The Royals could have released him, but they assigned him to Triple-A instead.
“That seems like a long time ago,” Mendoza says now. “I don’t know what I was thinking then. I didn’t know where I might end up. I was concerned that I’d never make it back to the big leagues. I was still confident but I was concerned. It was all up in the air.”
At Triple-A Omaha, pitching coach Doug Henry tried to work with Mendoza and begged him to experiment with a different delivery angle.
“He wanted me to come over the top more,” Mendoza said. “I was more three-quarter angle, and my pitches were pretty flat at times. But I didn’t take to the change right away.”
In fact, Mendoza didn’t take to the change for months. It wasn’t until August of 2010 when he finally saw the light.
“I was able to do it more consistently and it started to finally feel comfortable,” Mendoza said. “My pitches were more down in the zone. I was getting some results. So I took that feeling into the off-season and into spring training.”
The rest of Mendoza’s story is well-documented. With his new arm angle and a new boost in confidence, Mendoza dominated the Pacific Coast League in 2011, He was named the league’s pitcher of the year after going 12-5 with a dazzling 2.18 ERA.
“Keep in mind that it’s a hitter’s league,” Omaha manager Mike Jirschele said. “The best thing about Luis was that he got people out, night in and night out, even when he didn’t have his ‘A’ stuff. He was amazing.”
Mendoza, 28, was so good, in fact, that he got a September call-up and started twice for the Royals. He gave up just two runs in those starts and won both.

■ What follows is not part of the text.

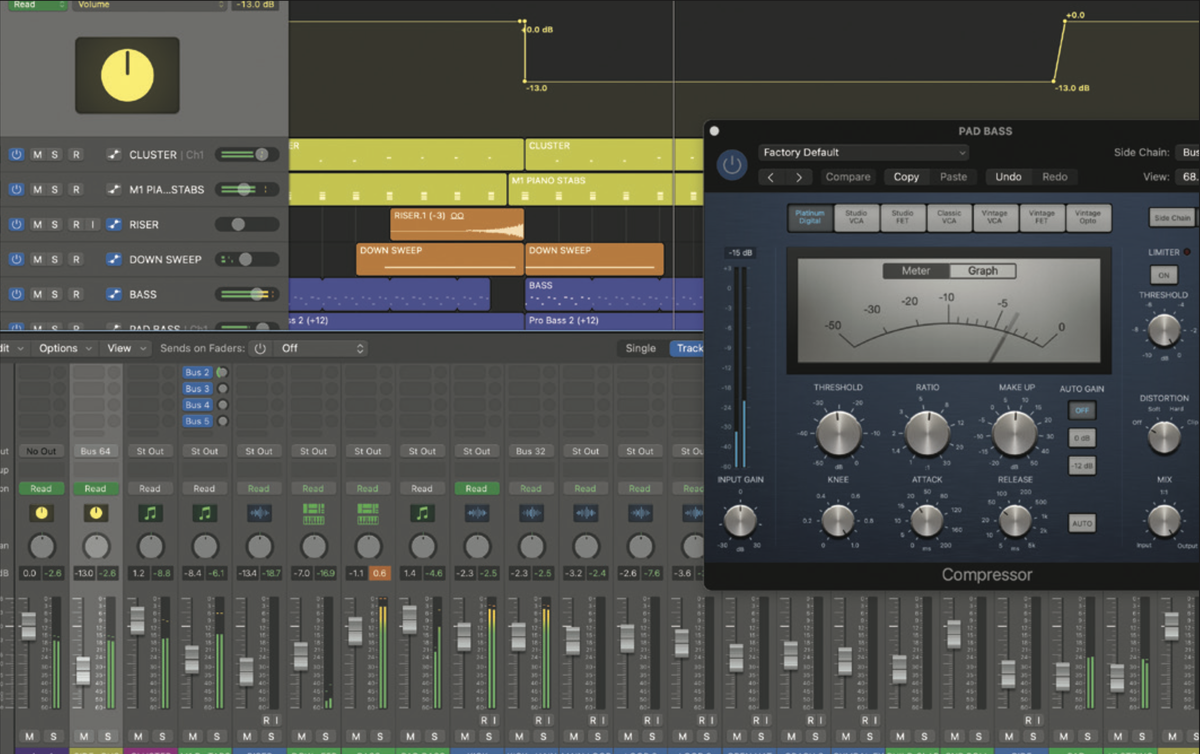1200x754 pixels.
Task: Click the Compare button in the plugin header
Action: [848, 176]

Naturally, all Mendoza could think about during the off-season was winning a spot on the Royals’ staff this spring.
“I worked very hard all last season and in the off-season,” he said. “I wanted that chance to prove I belonged here.”
Mendoza got that chance and won a job in the rotation with a terrific spring. But now, of course, he has to continue to prove himself. He knows he is on a short leash.
“Oh, yes, because there are guys in the minors ready to come up at any time,” he said. “And you have (Felipe) Paulino getting closer all the time to be 100 percent healthy. I can’t relax.”
So far, Mendoza’s fight to prove he belongs in the big leagues has offered mixed results. He was decent in his first start, but dreadful in his last two starts. He’s 0-2 with a 6.92 ERA.
The most disturbing part to Mendoza is that he has lost his command.
“I’ve got eight walks in two games,” he said, shaking his head. “That’s not me. I’m better than that. I don’t feel like I’m missing by much but I’m still missing.”
Mendoza can’t put a finger on the problem.
“You know, I was pitching pretty well in spring training,” he said. “I knew I couldn’t make a mistake. It felt like the regular season to me.
“Now, I still feel that way and maybe I’m trying too hard. I don’t know. I’ve just got to get back to what was working last year.”
Mendoza admits he’d like to be as confident again as he was in 2011.
“Yeah, it just felt like it didn’t matter who I was facing,” he said. “I always felt like I would get the job done and win.
“That’s the feeling I need to get back to. I know I have to keep proving myself.”
Despite his so-so start to the season, Mendoza, though, isn’t concerned he’ll ever revert to that disastrous 2010 form.
“Oh, no. That was a long time ago to me,” he said. “That’s not me anymore. But I don’t take anything for granted. Not in this game. Not for me.”